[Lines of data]
====

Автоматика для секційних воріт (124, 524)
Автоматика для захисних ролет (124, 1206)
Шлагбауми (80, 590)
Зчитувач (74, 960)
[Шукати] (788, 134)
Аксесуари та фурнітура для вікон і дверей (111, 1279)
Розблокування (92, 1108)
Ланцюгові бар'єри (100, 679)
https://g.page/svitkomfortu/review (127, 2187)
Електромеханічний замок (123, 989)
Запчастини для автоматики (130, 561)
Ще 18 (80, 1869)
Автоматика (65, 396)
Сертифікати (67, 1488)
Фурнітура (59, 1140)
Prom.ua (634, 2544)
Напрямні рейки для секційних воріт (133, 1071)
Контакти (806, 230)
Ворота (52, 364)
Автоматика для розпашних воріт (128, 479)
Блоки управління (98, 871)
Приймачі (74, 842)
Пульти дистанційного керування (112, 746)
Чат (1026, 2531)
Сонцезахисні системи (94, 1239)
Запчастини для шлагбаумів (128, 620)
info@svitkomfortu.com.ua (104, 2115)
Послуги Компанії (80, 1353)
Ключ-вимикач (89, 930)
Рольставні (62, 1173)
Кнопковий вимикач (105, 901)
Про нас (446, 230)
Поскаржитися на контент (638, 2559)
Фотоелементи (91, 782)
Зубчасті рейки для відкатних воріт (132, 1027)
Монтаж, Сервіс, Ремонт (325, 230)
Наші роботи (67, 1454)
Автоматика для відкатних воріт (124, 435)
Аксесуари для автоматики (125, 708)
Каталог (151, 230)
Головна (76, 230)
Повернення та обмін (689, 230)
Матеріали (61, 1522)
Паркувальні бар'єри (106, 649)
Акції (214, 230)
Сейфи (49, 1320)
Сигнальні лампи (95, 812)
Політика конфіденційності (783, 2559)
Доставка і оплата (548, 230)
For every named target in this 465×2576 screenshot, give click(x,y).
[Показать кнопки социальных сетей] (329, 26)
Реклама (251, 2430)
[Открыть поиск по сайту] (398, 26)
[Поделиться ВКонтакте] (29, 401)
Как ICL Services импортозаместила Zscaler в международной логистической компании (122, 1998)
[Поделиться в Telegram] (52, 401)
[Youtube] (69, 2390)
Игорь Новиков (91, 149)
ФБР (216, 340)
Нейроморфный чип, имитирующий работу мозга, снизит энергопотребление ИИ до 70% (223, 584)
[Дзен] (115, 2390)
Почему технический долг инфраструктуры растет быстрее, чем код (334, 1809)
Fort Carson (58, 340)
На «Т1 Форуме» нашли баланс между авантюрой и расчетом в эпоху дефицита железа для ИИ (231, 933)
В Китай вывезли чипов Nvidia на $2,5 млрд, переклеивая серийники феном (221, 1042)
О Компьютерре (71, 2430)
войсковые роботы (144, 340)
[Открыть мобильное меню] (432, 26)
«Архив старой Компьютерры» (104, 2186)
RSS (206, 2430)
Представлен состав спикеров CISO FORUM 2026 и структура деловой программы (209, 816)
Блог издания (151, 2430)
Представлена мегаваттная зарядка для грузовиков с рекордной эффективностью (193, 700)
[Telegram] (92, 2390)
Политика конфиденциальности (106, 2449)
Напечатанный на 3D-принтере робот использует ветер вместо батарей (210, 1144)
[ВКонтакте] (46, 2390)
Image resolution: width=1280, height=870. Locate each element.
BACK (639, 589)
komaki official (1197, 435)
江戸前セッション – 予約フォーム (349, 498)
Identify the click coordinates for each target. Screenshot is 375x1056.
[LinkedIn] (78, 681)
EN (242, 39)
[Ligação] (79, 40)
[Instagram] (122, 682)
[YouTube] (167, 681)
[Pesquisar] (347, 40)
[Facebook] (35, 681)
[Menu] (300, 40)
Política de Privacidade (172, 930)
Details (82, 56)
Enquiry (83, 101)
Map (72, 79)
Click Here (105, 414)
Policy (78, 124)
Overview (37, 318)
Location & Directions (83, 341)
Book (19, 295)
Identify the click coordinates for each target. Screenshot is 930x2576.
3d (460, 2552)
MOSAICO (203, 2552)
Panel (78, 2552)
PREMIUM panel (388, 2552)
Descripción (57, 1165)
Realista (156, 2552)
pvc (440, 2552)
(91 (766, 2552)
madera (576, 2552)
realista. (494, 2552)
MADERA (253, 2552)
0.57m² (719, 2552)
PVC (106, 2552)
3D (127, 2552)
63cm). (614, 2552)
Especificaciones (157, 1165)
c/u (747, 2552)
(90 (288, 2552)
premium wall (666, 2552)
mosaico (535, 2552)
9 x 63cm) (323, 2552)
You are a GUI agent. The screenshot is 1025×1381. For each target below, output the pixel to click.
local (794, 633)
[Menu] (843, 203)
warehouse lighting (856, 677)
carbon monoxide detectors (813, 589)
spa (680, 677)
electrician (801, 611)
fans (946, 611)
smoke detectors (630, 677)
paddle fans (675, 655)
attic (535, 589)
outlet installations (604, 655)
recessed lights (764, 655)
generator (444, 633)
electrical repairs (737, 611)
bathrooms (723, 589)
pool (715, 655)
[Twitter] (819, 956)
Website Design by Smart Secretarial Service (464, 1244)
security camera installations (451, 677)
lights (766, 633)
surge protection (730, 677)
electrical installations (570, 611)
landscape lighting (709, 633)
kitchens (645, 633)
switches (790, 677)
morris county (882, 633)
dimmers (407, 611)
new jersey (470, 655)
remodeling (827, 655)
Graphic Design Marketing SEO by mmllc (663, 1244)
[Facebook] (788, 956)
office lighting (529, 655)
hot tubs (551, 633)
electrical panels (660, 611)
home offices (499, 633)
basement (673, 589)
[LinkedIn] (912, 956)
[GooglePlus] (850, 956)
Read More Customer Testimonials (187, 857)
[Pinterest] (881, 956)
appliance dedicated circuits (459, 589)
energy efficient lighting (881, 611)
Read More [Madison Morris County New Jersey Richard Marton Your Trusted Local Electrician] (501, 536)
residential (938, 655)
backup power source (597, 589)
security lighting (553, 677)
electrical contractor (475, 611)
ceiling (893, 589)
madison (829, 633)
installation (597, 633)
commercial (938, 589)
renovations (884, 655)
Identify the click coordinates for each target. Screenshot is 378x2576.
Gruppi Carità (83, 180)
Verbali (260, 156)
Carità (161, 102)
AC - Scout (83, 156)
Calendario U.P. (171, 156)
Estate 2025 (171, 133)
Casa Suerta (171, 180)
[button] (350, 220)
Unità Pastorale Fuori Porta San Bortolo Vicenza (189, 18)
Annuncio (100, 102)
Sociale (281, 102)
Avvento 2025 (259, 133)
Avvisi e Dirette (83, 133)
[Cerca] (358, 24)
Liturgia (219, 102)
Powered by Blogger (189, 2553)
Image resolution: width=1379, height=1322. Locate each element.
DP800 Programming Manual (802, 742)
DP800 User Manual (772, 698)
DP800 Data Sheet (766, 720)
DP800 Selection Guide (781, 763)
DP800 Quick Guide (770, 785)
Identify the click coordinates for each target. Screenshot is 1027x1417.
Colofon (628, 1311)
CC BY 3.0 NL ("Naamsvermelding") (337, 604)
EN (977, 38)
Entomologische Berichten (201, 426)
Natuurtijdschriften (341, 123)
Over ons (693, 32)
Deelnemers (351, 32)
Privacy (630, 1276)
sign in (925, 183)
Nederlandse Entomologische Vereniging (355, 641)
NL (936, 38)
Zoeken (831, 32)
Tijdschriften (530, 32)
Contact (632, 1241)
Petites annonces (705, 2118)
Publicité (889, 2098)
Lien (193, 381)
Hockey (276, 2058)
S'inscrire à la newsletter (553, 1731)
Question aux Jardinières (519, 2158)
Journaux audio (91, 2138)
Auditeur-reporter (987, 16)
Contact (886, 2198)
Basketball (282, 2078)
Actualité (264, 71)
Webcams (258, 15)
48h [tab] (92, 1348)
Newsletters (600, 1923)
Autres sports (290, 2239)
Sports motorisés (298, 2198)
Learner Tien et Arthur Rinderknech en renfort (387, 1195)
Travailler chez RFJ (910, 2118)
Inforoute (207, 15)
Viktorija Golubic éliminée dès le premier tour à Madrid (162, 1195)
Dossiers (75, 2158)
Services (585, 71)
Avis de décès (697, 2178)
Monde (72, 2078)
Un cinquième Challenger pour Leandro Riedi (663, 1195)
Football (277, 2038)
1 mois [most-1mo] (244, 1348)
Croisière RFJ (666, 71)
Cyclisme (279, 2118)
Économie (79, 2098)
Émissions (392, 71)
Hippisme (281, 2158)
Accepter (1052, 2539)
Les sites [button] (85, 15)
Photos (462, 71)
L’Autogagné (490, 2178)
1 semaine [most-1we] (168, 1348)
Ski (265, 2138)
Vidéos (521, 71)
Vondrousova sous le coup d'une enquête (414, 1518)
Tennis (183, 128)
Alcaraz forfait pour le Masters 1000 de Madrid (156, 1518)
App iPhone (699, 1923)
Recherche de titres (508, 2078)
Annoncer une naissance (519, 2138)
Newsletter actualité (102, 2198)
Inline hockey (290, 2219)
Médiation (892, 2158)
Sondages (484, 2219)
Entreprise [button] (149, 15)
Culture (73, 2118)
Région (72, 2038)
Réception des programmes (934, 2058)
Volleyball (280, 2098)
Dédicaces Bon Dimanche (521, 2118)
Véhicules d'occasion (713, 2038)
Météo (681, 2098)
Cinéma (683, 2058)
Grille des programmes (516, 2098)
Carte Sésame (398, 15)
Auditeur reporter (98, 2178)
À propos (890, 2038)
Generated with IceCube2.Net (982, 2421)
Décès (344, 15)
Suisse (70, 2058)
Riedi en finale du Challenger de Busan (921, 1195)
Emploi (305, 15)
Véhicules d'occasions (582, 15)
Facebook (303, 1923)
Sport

====

Copy out the part of the lines above that opens with the line containing "Аксесуари для автоматики (125, 708)" and closes with the line containing "[Дзен] (115, 2390)", keeping every line in it. Offset each coordinate by adding 145 to both the x and y values, and leave all other text unchanged.

Аксесуари для автоматики (270, 853)
Каталог (296, 375)
Головна (221, 375)
Повернення та обмін (834, 375)
Матеріали (206, 1667)
Паркувальні бар'єри (251, 794)
Акції (359, 375)
Сейфи (194, 1465)
Сигнальні лампи (240, 957)
Політика конфіденційності (928, 2704)
Доставка і оплата (693, 375)
For every named target in this 465×2576 screenshot, give click(x,y).
[Показать кнопки социальных сетей] (474, 171)
Реклама (396, 2575)
[Открыть поиск по сайту] (543, 171)
[Поделиться ВКонтакте] (174, 546)
Как ICL Services импортозаместила Zscaler в международной логистической компании (267, 2143)
[Поделиться в Telegram] (197, 546)
[Youtube] (214, 2535)
Игорь Новиков (236, 294)
ФБР (361, 485)
Нейроморфный чип, имитирующий работу мозга, снизит энергопотребление ИИ до 70% (368, 729)
[Дзен] (260, 2535)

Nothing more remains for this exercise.